The end of week for marked the half way point of the structured curriculum portion of the program. The entire cohort is starting to get the drill down. Learn about a topic in the morning, impliment it by hand to see the nuts a bolts, and then finish up with the sklearn version to validate our results.
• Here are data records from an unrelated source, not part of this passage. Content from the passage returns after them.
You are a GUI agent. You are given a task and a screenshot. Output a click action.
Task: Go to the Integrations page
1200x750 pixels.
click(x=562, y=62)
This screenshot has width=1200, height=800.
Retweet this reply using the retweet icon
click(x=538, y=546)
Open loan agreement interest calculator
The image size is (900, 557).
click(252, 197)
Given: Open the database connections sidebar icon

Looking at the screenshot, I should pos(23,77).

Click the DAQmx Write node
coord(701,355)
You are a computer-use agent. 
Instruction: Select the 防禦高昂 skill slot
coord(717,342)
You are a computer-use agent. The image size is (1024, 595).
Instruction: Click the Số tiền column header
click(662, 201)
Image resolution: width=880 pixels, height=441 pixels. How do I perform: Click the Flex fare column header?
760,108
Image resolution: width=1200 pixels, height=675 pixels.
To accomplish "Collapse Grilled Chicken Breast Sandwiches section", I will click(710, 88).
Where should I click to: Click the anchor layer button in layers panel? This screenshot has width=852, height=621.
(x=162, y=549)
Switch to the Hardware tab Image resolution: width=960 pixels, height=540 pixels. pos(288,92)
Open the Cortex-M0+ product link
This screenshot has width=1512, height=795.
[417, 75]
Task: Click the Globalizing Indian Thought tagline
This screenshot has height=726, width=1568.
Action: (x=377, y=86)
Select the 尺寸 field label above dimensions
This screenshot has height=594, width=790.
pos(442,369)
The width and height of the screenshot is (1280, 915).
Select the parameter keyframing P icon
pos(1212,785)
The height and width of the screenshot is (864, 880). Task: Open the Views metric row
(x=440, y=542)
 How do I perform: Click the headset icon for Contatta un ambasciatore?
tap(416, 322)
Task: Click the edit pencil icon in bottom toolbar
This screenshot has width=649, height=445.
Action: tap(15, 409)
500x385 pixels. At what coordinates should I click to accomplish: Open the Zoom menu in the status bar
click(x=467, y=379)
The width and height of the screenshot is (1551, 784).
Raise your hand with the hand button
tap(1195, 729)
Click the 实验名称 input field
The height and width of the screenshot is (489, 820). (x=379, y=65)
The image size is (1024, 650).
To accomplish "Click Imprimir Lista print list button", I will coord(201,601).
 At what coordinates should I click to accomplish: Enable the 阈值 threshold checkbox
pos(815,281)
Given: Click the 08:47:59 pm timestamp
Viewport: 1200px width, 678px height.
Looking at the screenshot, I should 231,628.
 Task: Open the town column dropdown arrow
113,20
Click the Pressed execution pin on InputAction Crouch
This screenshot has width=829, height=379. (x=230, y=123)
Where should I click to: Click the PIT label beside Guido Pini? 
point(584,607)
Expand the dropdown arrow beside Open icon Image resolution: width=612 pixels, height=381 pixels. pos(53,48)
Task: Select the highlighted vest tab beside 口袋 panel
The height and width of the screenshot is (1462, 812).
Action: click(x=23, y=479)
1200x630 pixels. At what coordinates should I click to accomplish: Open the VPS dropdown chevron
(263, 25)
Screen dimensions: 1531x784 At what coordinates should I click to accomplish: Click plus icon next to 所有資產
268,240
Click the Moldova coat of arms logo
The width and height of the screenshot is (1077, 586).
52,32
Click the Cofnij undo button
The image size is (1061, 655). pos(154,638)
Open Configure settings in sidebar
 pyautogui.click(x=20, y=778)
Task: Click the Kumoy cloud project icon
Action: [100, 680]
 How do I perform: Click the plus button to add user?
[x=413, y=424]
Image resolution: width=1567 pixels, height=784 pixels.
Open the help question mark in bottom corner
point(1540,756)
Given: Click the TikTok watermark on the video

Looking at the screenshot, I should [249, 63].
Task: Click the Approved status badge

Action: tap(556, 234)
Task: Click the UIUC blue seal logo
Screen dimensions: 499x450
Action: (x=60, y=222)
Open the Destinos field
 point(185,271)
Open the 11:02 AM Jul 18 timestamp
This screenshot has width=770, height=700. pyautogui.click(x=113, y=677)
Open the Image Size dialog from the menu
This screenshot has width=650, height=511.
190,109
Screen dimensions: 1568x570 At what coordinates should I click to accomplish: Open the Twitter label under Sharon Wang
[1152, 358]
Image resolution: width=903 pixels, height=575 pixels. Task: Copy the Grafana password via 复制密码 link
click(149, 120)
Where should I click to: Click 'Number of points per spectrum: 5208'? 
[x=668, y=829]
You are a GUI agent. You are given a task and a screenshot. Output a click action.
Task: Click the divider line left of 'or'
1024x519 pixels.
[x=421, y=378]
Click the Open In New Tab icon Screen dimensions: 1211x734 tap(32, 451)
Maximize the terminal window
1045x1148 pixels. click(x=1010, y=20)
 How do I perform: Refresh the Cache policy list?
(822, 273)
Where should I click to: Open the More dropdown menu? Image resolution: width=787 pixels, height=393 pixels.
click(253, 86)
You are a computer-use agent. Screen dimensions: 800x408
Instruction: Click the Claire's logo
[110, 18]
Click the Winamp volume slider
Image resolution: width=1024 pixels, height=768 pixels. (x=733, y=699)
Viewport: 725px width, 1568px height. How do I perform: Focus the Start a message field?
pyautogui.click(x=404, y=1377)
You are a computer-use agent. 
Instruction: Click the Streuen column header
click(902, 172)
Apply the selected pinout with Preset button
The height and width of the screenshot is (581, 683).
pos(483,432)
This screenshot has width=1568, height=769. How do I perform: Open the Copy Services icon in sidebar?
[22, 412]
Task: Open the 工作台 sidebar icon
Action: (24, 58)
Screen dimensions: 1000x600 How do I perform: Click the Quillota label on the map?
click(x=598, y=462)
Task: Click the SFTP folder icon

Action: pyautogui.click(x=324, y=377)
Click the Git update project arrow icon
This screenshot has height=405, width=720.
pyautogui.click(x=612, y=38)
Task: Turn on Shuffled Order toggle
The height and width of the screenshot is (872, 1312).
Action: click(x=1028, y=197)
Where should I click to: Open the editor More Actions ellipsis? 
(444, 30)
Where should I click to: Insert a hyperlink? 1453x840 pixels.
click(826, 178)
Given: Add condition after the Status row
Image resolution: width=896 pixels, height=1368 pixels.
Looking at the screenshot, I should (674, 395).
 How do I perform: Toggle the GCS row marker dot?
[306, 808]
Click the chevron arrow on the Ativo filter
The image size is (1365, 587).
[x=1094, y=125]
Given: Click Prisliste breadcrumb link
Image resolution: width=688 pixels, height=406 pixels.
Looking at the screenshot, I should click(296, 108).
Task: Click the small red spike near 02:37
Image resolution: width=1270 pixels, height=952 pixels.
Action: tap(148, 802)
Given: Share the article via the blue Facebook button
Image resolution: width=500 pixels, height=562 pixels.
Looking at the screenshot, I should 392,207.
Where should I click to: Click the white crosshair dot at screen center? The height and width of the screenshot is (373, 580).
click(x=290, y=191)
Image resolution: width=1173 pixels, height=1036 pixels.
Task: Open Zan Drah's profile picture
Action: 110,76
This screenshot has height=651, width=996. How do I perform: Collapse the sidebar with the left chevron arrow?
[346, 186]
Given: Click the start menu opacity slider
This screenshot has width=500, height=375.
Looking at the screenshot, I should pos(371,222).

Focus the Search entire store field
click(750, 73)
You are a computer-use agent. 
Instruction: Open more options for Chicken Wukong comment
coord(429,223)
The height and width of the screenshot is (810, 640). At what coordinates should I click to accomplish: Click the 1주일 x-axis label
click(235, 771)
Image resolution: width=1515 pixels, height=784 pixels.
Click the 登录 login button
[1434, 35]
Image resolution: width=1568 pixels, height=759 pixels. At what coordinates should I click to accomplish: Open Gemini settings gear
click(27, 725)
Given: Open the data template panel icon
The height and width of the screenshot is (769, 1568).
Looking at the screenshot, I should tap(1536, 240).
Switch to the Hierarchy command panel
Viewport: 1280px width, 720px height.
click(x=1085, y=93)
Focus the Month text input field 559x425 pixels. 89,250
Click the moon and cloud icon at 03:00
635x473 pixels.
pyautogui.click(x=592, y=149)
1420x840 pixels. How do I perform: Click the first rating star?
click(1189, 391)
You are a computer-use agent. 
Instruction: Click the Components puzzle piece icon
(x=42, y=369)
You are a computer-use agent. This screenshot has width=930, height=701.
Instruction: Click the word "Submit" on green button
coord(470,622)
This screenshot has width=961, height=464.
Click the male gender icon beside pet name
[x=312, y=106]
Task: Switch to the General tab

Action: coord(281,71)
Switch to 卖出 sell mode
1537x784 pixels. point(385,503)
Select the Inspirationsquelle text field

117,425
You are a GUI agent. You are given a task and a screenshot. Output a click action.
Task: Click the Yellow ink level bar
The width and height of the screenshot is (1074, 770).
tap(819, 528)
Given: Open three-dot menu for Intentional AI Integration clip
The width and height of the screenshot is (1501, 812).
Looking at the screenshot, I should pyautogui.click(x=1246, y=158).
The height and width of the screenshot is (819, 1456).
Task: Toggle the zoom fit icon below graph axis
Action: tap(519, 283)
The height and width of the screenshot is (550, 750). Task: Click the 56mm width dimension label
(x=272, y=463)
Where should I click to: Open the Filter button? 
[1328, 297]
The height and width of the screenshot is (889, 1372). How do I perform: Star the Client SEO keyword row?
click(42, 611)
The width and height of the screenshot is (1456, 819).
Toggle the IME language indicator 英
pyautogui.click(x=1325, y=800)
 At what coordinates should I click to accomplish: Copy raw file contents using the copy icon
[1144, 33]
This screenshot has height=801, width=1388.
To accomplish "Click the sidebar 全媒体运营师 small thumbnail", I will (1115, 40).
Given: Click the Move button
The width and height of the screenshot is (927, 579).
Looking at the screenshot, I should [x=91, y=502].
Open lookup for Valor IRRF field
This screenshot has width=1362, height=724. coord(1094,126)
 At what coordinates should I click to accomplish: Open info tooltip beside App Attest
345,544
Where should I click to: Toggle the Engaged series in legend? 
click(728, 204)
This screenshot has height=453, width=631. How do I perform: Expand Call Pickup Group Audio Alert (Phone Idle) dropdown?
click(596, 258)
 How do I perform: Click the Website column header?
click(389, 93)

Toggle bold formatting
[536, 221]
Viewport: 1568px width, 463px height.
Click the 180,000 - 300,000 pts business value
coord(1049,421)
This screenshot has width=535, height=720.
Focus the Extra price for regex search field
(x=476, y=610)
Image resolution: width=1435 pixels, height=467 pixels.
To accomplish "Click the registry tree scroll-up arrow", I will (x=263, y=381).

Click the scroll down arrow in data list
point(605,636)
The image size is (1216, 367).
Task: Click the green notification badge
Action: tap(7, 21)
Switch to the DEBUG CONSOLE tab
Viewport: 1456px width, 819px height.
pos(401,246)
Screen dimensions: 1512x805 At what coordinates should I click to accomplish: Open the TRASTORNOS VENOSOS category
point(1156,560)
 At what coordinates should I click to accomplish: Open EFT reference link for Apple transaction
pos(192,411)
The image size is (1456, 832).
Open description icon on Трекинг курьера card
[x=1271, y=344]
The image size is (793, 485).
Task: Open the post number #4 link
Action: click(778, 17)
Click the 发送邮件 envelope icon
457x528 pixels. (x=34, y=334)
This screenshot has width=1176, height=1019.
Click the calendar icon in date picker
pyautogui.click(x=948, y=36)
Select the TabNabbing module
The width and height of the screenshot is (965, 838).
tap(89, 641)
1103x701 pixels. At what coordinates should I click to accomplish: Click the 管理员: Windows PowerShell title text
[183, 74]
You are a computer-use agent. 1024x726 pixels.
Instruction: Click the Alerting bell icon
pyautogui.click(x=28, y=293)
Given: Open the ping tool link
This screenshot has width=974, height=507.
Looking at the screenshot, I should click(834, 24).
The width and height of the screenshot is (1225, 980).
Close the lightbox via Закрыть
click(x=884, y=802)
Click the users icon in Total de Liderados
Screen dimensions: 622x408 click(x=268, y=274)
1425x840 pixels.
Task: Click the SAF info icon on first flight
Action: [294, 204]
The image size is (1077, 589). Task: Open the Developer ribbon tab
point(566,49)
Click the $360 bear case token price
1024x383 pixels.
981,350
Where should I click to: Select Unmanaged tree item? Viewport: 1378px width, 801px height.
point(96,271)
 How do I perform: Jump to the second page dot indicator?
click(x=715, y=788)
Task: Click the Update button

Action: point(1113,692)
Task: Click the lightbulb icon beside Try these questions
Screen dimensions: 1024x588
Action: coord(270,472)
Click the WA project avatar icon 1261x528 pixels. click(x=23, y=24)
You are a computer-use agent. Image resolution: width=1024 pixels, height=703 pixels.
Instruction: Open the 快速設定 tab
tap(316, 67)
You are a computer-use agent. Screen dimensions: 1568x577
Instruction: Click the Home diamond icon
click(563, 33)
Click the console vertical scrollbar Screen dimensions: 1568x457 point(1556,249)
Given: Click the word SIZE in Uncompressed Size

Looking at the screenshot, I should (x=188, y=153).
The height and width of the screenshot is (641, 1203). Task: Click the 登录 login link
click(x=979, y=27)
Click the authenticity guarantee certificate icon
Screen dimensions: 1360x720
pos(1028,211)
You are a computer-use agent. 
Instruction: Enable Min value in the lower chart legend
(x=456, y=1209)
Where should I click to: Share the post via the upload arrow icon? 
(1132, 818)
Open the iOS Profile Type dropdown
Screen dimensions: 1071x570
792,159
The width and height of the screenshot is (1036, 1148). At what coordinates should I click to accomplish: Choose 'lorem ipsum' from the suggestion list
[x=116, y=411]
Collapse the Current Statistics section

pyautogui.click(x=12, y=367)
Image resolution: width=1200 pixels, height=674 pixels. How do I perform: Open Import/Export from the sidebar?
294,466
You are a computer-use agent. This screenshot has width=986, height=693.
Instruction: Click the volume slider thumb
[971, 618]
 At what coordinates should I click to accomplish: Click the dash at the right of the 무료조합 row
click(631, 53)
Supervised Learning is all about classifying data to a category, or most often, to a 0 or a 1. For example, if you have data about high school students and you know if they got into college or not, you can use a model to predict whether a current high school student will get into a college.
Topics of the week:
For our code sample this week we are going to use Random Forests on a cell phone data set. We are going to try and predict if customers will churn or not based off of their cell usage statistics. Lets import our packages and see what our data looks like
import pandas as pd
import matplotlib.pyplot as plt
from roc import plot_roc
from sklearn.cross_validation import train_test_split
from sklearn.ensemble import RandomForestClassifier
from sklearn.metrics import confusion_matrix
%matplotlib inline
df = pd.read_csv('data/churn.csv')
df["Int'l Plan"] = df["Int'l Plan"].apply(lambda word: word == 'yes')
df["VMail Plan"] = df["VMail Plan"].apply(lambda word: word == 'yes')
df["Churn?"] = df["Churn?"].apply(lambda word: word != 'False.')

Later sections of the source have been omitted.